WHAT IS REQUIRED :: The data follows this line. Copy verbatim the line with "Click the Best price badge icon" and each line after it to the end.

RECORDED INFORMATION ::
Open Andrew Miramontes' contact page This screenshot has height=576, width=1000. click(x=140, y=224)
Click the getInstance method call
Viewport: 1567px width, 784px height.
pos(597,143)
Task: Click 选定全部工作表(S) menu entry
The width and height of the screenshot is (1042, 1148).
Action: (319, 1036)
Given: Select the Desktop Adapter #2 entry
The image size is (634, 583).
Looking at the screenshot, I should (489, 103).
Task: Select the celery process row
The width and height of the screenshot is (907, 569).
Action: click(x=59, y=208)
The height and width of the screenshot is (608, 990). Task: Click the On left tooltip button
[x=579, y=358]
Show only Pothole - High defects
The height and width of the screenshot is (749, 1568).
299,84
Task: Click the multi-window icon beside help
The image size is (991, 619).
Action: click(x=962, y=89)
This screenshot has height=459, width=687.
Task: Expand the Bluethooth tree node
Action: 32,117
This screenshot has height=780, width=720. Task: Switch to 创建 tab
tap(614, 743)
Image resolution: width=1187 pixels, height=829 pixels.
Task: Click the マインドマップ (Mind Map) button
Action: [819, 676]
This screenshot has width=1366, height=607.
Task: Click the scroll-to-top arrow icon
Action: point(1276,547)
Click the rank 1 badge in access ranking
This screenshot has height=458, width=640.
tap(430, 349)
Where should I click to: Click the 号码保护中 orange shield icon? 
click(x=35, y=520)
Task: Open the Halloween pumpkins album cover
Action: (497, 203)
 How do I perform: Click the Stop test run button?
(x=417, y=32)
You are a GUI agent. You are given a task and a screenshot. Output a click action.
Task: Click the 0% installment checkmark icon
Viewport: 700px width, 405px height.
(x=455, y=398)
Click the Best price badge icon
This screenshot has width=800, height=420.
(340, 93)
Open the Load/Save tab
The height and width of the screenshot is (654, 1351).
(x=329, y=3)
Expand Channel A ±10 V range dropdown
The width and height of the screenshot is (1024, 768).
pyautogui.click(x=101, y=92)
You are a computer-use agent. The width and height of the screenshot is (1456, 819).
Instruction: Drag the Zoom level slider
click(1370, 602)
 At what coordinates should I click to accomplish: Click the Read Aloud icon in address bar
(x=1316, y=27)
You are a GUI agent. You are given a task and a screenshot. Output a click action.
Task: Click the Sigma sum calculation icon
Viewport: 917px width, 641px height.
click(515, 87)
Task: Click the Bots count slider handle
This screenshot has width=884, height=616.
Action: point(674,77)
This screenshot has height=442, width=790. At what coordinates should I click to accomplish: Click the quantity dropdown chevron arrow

EXERCISE OUTPUT ::
Click the Best price badge icon
This screenshot has width=800, height=420.
(340, 93)
Open the Load/Save tab
The height and width of the screenshot is (654, 1351).
(x=329, y=3)
Expand Channel A ±10 V range dropdown
The width and height of the screenshot is (1024, 768).
pyautogui.click(x=101, y=92)
You are a computer-use agent. The width and height of the screenshot is (1456, 819).
Instruction: Drag the Zoom level slider
click(1370, 602)
 At what coordinates should I click to accomplish: Click the Read Aloud icon in address bar
(x=1316, y=27)
You are a GUI agent. You are given a task and a screenshot. Output a click action.
Task: Click the Sigma sum calculation icon
Viewport: 917px width, 641px height.
click(515, 87)
Task: Click the Bots count slider handle
This screenshot has width=884, height=616.
Action: point(674,77)
This screenshot has height=442, width=790. At what coordinates should I click to accomplish: Click the quantity dropdown chevron arrow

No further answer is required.